I asked you to teach me to play once, but I knew that would be a ton of work for you and probably not much fun. Like, that would take so long and would be time you’d probably rather spend playing yourself, if anything. And it would feel like I was taking something from you rather than giving you something. So instead, I taught myself. I thought, if I’m going to ask you to speak my language then I should learn how to speak yours, too, even if it’s hard and doesn’t come naturally to me at all. But I also didn’t want to shut you out of the whole process completely. I still wanted to share it with you somehow, so I created this blog chronicling my journey over the past 6 months. You can read about all of the highs and the lows, if you want to. I also compiled some highlights for you.
I knew, going into this, that I would never be as good as you are, and once I understood the scores, I would sometimes look at your scores that you left up on your laptop and just be like, “How are numbers like that even possible??” even now. But, hopefully, that’s not the point…I may not be especially talented, but I’m competent and more or less fluent. I thought it might still be nice if you and I could have actual conversations about the game and maybe play together sometimes, even though you would probably be face palming the entire time. And just in case you’re sad that you didn’t get to have the experience of teaching me, don’t worry, I still have plenty to learn.

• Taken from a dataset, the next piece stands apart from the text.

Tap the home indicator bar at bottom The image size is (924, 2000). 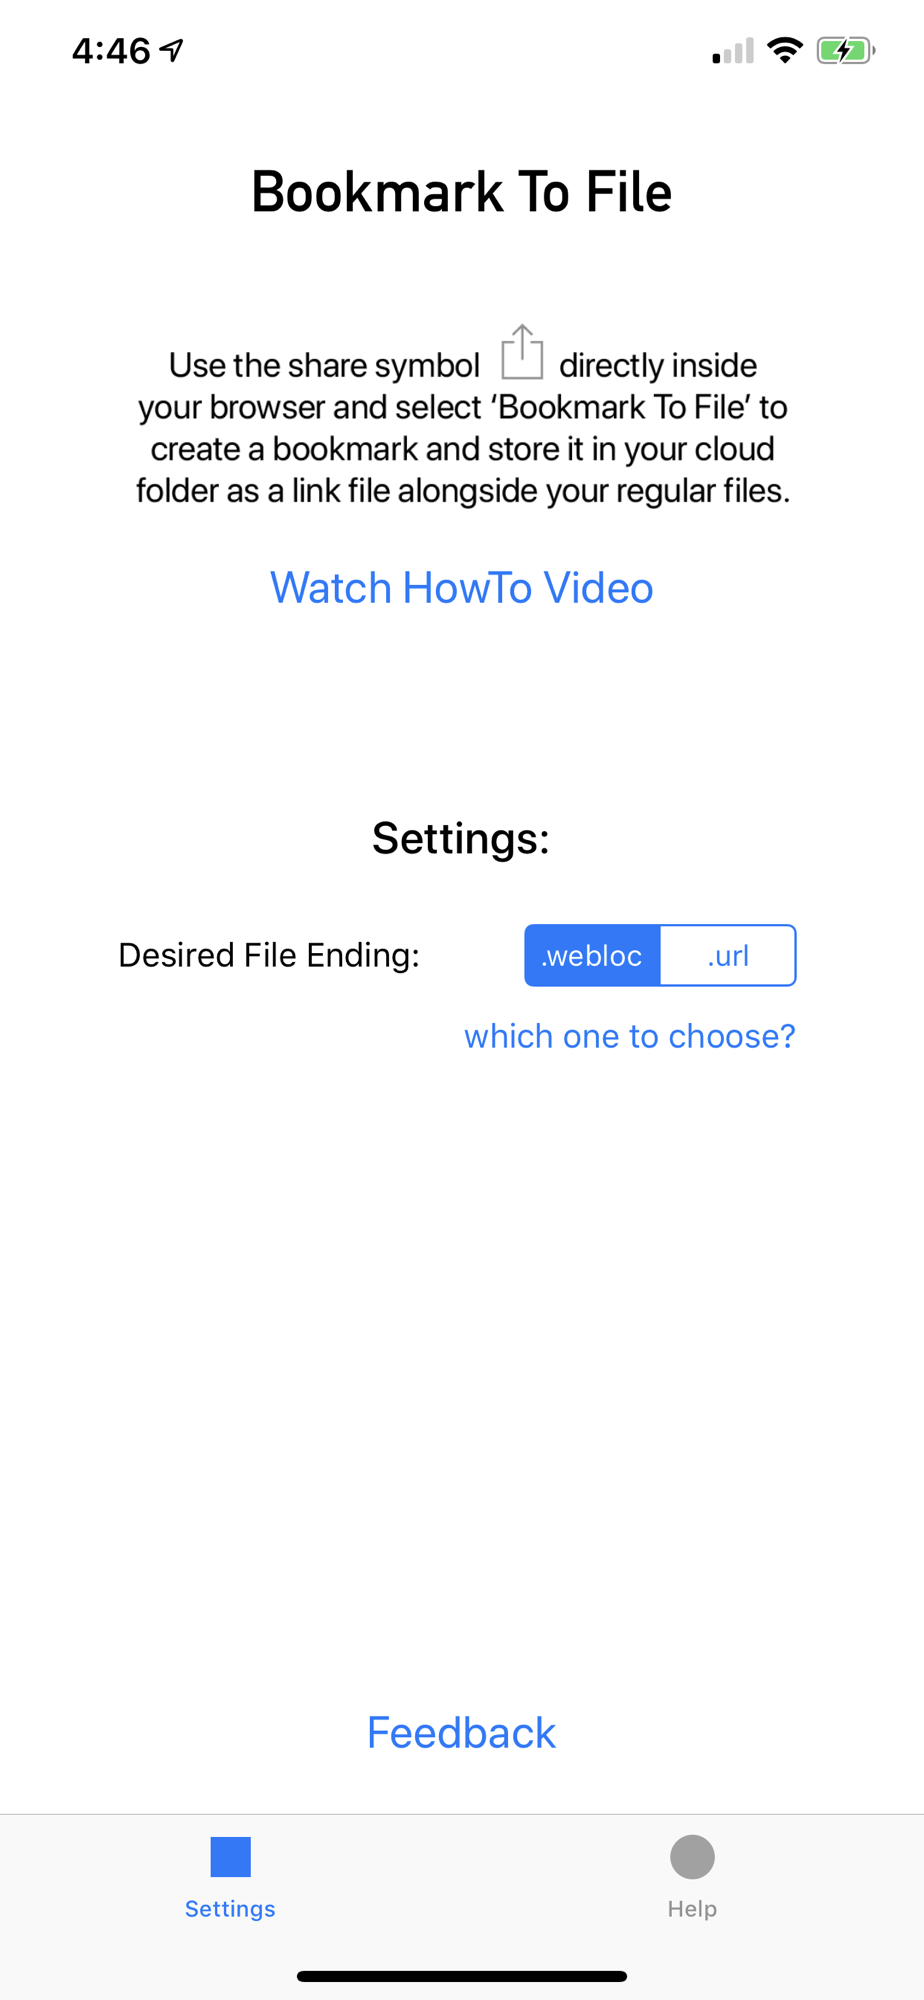pos(462,1976)
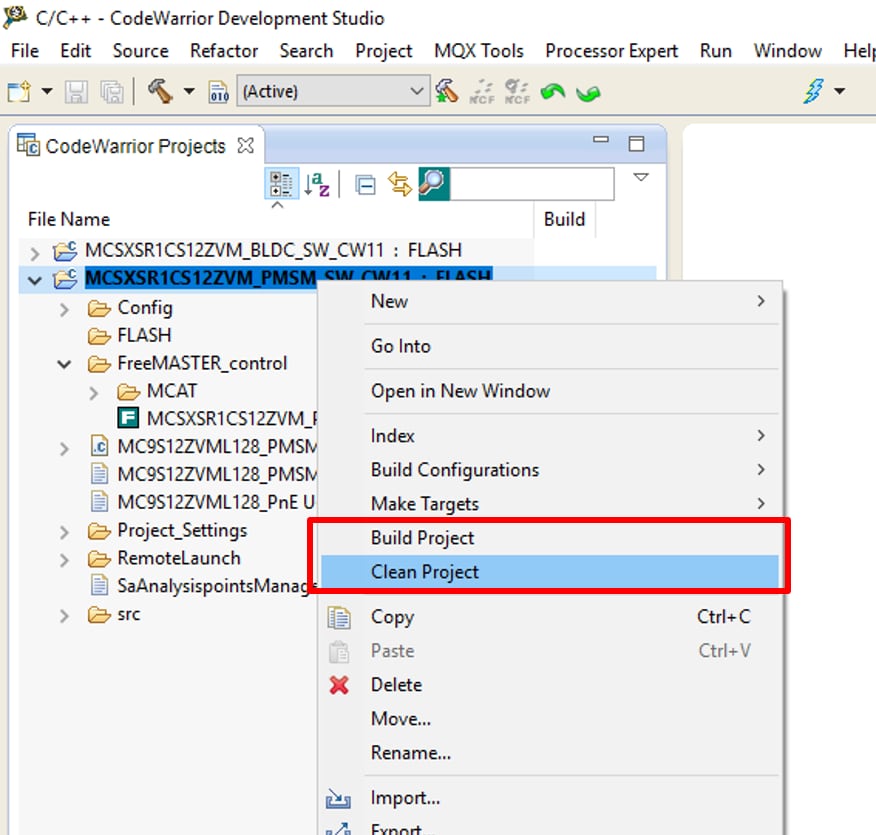Screen dimensions: 876x835
Task: Collapse the FreeMASTER_control folder
Action: [x=66, y=364]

I didn’t tell many people about this, but I did tell Charlotte, who said that you might see it as me kind of taking something from you that was only yours….I hope you don’t see it that way and I just feel like I have to say that that’s not my intention at all. I just wanted to get to know you better and share something with you that is obviously very special to you.

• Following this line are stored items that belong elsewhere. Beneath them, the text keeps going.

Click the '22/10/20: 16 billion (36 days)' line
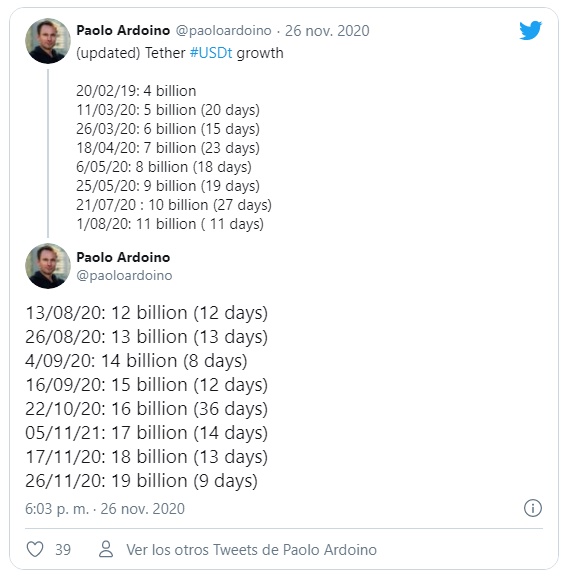This screenshot has height=583, width=569. (147, 409)
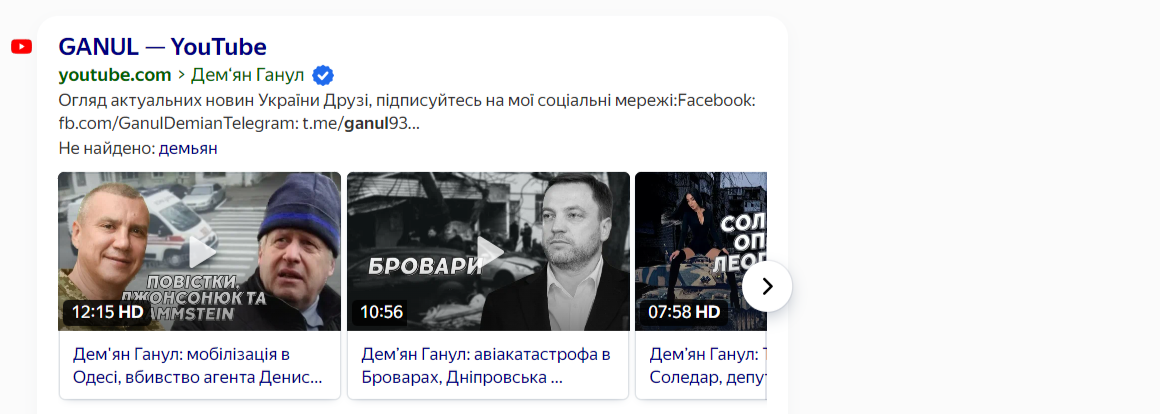This screenshot has height=414, width=1160.
Task: Show next videos with carousel arrow
Action: click(767, 286)
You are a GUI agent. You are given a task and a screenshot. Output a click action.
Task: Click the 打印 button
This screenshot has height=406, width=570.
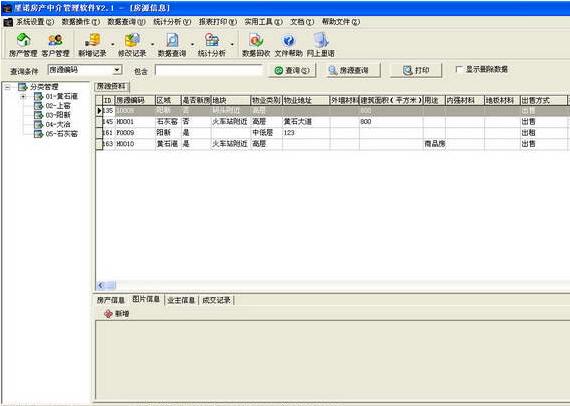416,70
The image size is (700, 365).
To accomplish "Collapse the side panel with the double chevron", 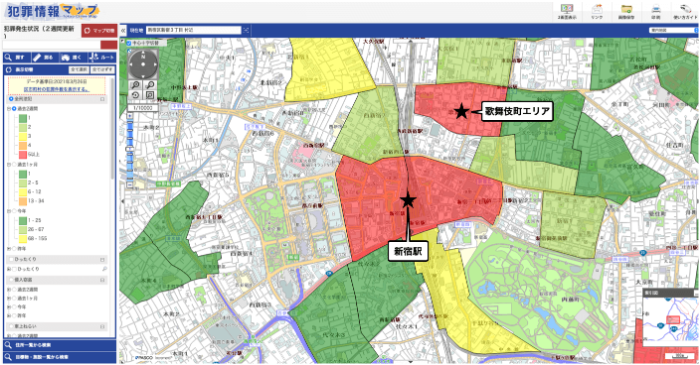I will pos(123,30).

I’m sorry that I kept this a secret from you for so long; know that it definitely was not easy (whether you realize it or not, I slipped up several times) and I felt bad about it all the time. But this wouldn’t exactly have worked if I hadn’t.

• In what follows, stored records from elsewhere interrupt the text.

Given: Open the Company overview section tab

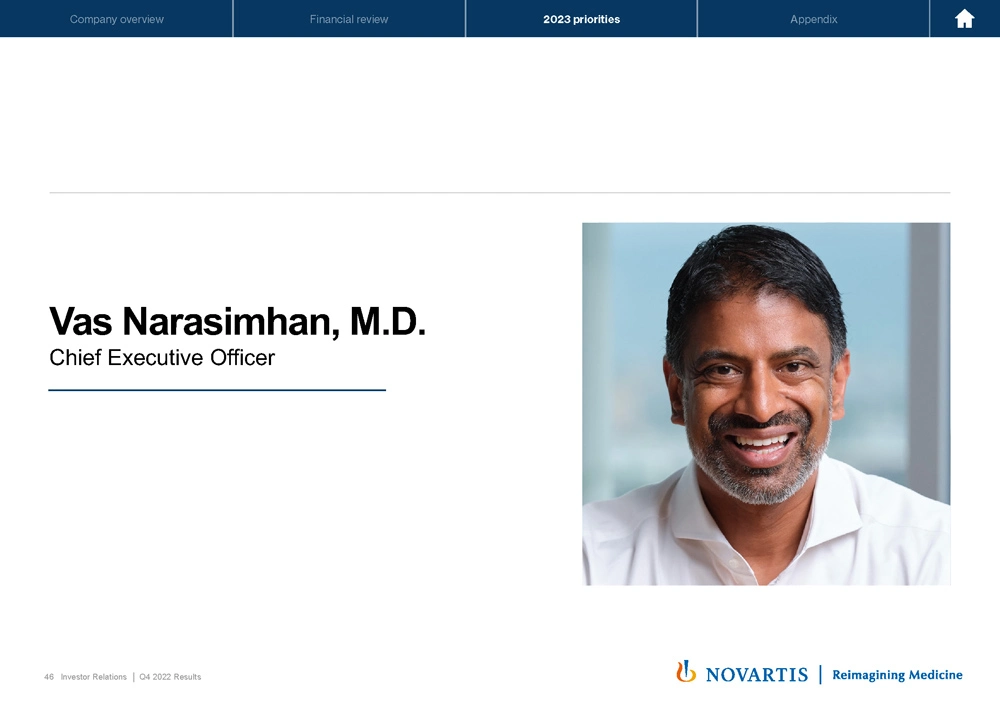Looking at the screenshot, I should coord(117,19).
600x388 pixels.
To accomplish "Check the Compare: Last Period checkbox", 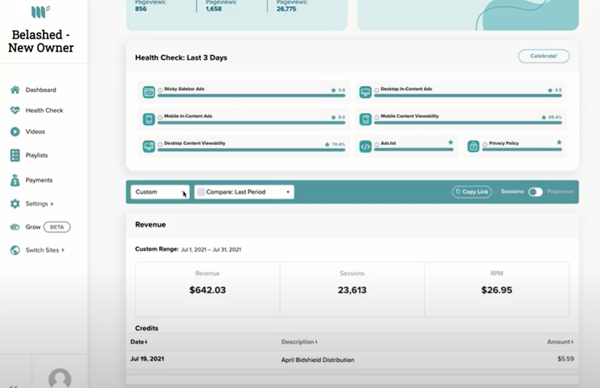I will click(x=201, y=192).
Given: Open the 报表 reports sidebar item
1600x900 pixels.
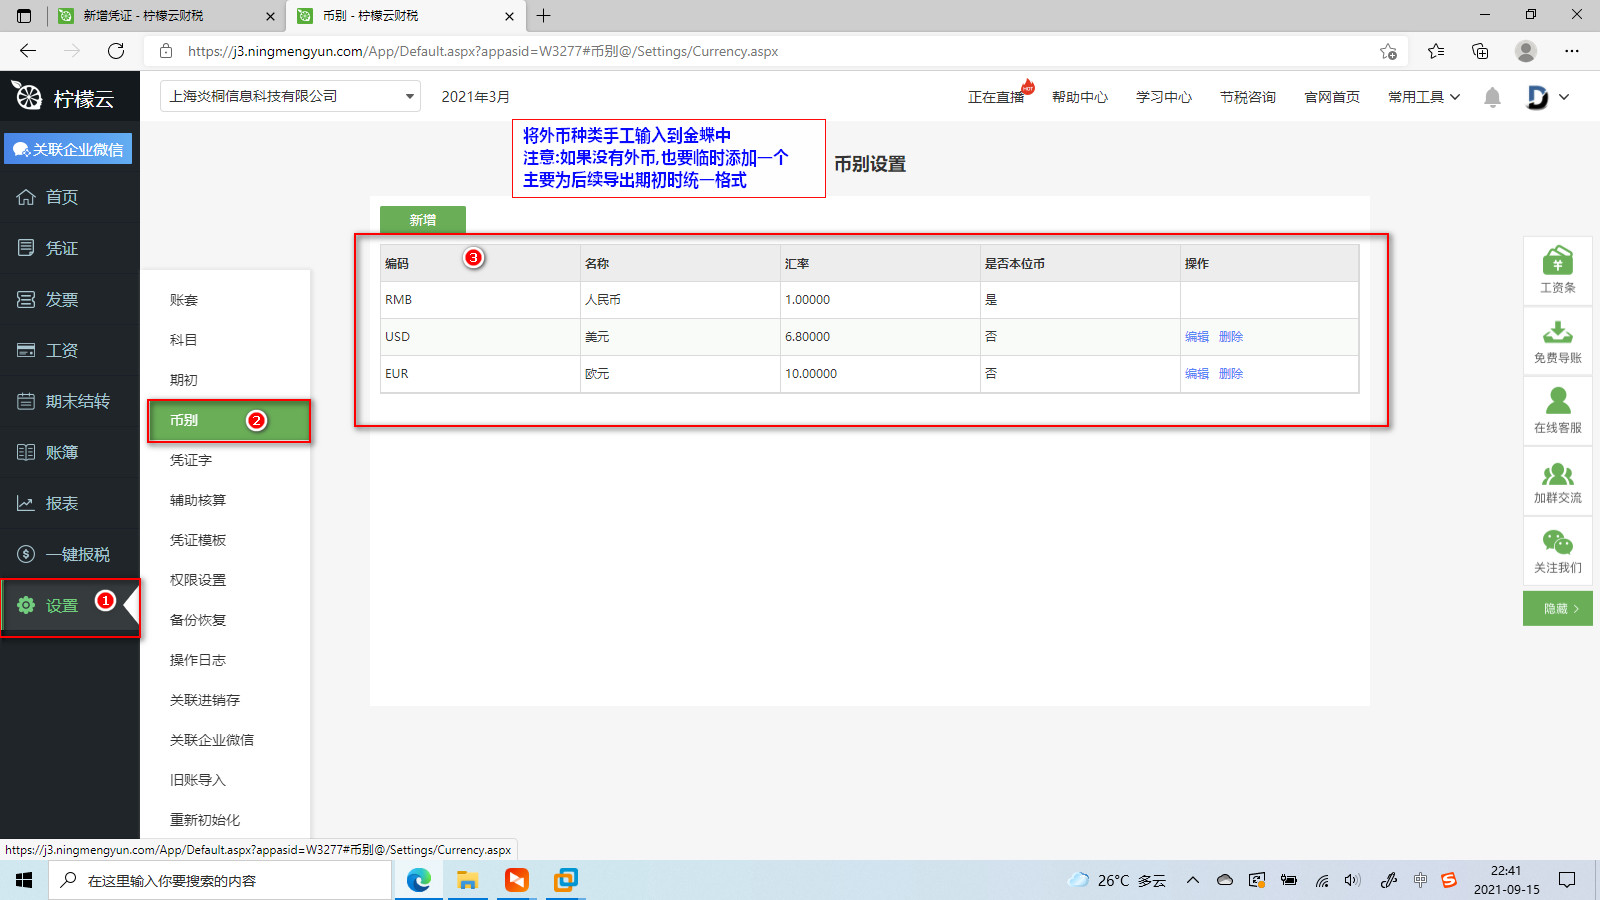Looking at the screenshot, I should tap(62, 503).
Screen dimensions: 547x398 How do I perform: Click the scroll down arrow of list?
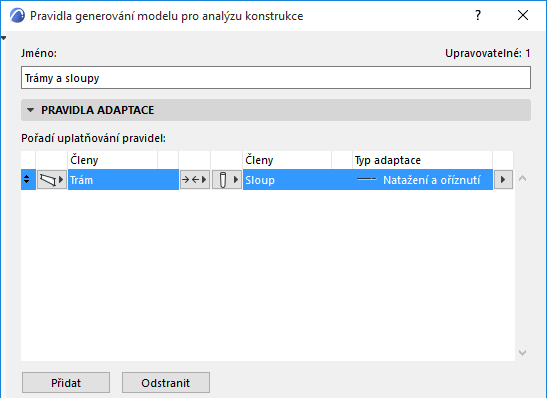click(x=522, y=353)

Very early on in this process, I had the following revelation:
As for him personally, I worry that I’ve actually been keeping him down. I’ve thought I’ve been good for him and his life is so much better now that he doesn’t have to spend all his time playing games just to feel okay. And while that might be true, maybe if he hadn’t met me he would have continued doing that, would have spent every cent he’s ever spent on me on a new computer and equipment instead, and would have a promising budding career doing something he loves.
All this time I’ve felt like I’ve been helping him get his life together and figure out what he really wants to do with his life, but maybe he already had a plan before I came along and screwed it all up.
And I hope that this and what is to follow will show you that I really do want to support you in anything you want to do. And whatever that is, I want to be a part of it in whatever way I can, and I’m willing to put in the work to make that happen. Otherwise it just feels like distance is being created between us. Maybe my support doesn’t always look the way that your support does, but it’s there. Always and forever.
I can’t undo any damage that’s been done already; I can’t rewind time to avoid any setbacks. But I can do my best to give you everything you’ve ever given me. I know I never will – you save me a little bit every single day just by balancing out my many flaws with your goodness. I’ve never been more aware of my flaws while in this relationship, but I’ve also never been so accepting of them. Of course you have your flaws too like anyone does, and it took me a while to reconcile with them, but ultimately, you really are a cinnamon roll, too pure for this world. Any flaws you may have are a result of trying to survive and be happy in a world that seeks to break cinnamon rolls into a thousand pieces*. You don’t need me to balance you out. But this, this I can give you. Or at least, I can help.